À la Région, risque de chamboule-tout politique après les législatives

Prévues les 11 et 18 juin prochains, les élections législatives qui désigneront les députés de la future Assemblée nationale auront des conséquences sur l'exécutif de la région Auvergne-Rhône-Alpes. Un tiers des vice-présidents, plus le président lui-même, sont candidats, la plupart sous l'étiquette Les Républicains.

Parmi les 15 vice-présidents du président de la région Auvergne-Rhône-Alpes Laurent Wauquiez, un tiers part à la conquête d'un siège de député. Il s'agit de Stéphanie Pernod-Beaudon candidate LR dans la 3e circonscription de l'Ain, Martial Saddier qui vise la 3e circonscription de Haute-Savoie, Philippe Meunier dans la 3e du Rhône, Emilie Bonnivard en Savoie (3e circonscription) et Yannick Neuder en Isère (7e circonscription). Quant à Laurent Wauquiez, il dira dans les jours qui suivent ce dimanche d'élection, et depuis son fief de Haute-Loire, s'il se présente aux élections législatives, ce qui entérinerait de fait son départ de la présidence de la Région.

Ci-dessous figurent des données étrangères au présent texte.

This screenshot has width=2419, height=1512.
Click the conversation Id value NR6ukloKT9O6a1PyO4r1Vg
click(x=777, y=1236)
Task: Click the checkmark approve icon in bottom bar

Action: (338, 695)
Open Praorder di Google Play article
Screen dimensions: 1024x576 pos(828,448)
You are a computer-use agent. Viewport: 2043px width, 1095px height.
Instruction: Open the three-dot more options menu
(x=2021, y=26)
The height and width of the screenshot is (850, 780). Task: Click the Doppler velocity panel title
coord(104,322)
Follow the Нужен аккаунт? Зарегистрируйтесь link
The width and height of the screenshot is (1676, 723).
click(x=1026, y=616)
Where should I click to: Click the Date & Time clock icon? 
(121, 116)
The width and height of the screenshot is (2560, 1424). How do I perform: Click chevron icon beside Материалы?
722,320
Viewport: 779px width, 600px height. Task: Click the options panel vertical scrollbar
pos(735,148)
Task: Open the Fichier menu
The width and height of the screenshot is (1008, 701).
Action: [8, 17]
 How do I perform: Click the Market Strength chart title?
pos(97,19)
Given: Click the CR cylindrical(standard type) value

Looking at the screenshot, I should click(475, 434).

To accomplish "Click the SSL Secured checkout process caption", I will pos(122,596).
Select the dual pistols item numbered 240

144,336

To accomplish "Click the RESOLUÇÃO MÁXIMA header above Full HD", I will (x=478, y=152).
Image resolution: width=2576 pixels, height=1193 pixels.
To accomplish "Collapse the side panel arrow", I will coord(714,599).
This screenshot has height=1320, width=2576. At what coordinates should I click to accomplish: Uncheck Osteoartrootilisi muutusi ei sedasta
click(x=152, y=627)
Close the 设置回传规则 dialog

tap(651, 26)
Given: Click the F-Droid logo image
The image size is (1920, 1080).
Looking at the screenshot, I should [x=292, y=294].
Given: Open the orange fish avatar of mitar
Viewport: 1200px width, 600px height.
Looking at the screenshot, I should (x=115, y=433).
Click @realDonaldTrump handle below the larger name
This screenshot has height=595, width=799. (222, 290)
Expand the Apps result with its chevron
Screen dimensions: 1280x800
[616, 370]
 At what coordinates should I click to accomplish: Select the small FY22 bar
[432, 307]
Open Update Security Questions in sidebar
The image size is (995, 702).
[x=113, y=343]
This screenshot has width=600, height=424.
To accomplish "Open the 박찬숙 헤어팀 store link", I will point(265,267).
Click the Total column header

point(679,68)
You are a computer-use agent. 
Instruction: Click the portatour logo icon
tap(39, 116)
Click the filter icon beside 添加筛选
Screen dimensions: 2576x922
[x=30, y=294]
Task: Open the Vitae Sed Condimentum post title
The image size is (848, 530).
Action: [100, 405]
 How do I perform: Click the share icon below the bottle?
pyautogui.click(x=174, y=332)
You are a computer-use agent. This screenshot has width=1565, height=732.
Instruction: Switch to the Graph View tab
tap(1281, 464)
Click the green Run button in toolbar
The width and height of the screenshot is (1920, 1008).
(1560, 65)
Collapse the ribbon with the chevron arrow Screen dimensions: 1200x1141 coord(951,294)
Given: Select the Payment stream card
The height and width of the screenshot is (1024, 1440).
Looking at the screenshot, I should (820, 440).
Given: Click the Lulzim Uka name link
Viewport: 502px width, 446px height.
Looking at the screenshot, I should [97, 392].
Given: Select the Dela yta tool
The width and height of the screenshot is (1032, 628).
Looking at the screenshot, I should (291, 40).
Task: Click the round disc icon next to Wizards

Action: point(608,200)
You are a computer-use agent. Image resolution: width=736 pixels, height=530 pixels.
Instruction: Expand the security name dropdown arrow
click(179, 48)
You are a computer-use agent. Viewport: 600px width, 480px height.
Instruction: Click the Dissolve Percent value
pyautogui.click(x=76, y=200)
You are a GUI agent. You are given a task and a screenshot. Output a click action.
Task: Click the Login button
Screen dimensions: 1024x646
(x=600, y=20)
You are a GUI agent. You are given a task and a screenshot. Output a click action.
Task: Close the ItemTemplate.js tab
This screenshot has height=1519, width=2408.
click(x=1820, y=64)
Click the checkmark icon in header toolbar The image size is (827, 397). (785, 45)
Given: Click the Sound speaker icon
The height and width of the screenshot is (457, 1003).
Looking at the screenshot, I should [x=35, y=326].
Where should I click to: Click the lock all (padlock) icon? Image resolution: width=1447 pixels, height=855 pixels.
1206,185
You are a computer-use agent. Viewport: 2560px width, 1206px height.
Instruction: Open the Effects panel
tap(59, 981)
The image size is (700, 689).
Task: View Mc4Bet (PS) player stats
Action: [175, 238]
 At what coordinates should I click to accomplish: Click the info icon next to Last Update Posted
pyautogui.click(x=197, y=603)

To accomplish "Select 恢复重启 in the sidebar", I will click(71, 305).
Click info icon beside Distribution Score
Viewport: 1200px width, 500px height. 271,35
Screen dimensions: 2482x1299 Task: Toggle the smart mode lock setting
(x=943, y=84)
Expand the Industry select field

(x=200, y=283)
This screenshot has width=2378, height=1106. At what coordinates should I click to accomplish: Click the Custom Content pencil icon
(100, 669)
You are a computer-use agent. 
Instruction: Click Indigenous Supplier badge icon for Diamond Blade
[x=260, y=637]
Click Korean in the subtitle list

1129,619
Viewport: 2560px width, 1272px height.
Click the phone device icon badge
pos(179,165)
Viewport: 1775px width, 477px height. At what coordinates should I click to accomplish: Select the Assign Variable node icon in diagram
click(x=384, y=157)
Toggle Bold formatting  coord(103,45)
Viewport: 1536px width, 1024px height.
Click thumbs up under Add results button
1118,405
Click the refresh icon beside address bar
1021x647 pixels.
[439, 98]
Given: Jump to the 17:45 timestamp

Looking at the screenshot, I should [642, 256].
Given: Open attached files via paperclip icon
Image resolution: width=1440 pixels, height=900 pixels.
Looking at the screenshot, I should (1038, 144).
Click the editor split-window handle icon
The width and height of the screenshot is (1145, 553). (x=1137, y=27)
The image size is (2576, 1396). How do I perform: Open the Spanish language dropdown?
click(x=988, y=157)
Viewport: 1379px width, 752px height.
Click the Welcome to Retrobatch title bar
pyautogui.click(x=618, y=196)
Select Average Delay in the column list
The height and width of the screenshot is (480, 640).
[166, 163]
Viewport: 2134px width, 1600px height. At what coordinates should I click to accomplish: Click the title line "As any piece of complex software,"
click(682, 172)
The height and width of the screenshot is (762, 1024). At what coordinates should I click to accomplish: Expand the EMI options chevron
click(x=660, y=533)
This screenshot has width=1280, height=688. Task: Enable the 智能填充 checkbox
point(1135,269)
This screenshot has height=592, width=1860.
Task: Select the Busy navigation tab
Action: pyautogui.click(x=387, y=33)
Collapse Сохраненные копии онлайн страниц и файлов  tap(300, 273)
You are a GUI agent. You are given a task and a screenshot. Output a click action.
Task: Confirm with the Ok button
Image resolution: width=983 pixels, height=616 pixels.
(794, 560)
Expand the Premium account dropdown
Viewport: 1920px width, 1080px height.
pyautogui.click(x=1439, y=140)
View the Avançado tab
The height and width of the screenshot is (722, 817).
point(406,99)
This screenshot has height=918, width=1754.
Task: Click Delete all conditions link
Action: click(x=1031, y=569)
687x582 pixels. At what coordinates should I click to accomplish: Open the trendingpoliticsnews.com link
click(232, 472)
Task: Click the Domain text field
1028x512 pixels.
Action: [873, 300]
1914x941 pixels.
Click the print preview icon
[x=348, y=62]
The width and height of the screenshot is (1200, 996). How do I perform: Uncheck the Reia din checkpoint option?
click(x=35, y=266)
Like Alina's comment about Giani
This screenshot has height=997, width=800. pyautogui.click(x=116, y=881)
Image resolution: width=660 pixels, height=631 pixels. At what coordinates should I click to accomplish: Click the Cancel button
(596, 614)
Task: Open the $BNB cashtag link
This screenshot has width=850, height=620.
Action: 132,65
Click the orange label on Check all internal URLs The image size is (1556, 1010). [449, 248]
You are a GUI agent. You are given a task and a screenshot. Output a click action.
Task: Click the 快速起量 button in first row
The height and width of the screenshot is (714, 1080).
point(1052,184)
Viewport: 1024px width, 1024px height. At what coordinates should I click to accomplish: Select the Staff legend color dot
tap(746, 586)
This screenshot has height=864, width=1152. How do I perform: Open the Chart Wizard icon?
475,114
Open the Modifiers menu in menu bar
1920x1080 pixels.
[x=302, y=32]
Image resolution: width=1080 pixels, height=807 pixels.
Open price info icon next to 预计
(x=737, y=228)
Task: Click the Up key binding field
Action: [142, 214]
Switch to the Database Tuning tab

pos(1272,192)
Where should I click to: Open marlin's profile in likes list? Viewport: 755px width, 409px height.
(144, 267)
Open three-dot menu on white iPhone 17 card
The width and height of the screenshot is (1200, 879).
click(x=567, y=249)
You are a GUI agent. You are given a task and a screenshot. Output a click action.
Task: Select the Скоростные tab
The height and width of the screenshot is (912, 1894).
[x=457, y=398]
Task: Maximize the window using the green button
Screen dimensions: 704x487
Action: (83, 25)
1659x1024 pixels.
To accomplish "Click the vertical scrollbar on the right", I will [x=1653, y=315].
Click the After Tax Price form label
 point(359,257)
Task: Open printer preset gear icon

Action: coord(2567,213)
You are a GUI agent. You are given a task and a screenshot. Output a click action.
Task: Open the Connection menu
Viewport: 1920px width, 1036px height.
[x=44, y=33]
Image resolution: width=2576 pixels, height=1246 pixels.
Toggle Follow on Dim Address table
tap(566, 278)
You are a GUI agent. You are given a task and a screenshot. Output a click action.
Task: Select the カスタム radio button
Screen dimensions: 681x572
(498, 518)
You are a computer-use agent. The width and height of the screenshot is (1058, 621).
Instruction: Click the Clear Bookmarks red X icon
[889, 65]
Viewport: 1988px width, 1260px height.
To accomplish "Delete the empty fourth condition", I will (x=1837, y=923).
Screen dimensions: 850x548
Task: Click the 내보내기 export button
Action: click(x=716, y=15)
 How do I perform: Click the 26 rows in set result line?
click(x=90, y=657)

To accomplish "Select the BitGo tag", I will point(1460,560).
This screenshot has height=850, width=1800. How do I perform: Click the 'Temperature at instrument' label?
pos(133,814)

De vice-présidents à simples conseillers

Lui comme ses vice-présidents précités ayant en charge la formation professionnelle (Stéphanie Pernod-Beaudon), les entreprises, l’emploi et le développement économique (Martial Saddier), la sécurité et partenariats internationaux (Philippe Meunier), l'agriculture (Emilie Bonnivard ) et enfin l'enseignement supérieur et la recherche (Yannick Neuder) seront contraints de quitter leur mandat et deviendront de simples conseillers. C'est ce que dit la loi sur le cumul des mandats qui impose depuis le 31 mars dernier de ne conserver que le dernier en date.

Flottement

« Ils quitteront l’exécutif mais resteront conseillers régionaux », nuance un porte-parole régional, précisant que l'Assemblée régionale se réunira en plénière en juillet prochain, ce qui permettra à la majorité LR de présenter une nouvelle liste pour remplacer les partants. Une latence qui se justifie et ne ralentirait pas les dossiers. « Ce qui peut apparaître comme un flottement ces dernières semaines parce que les séances d'assemblées plénières sont suspendues pour permettre aux élus d'être présents dans les circonscriptions qu'ils convoitent n'empêche pas le travail de la Région », nuance cet interlocuteur. « On ne peut pas faire comme si les candidats aux législatives, potentiellement partants, détenaient des portefeuilles secondaires », pointe pourtant une vice-présidente non candidate.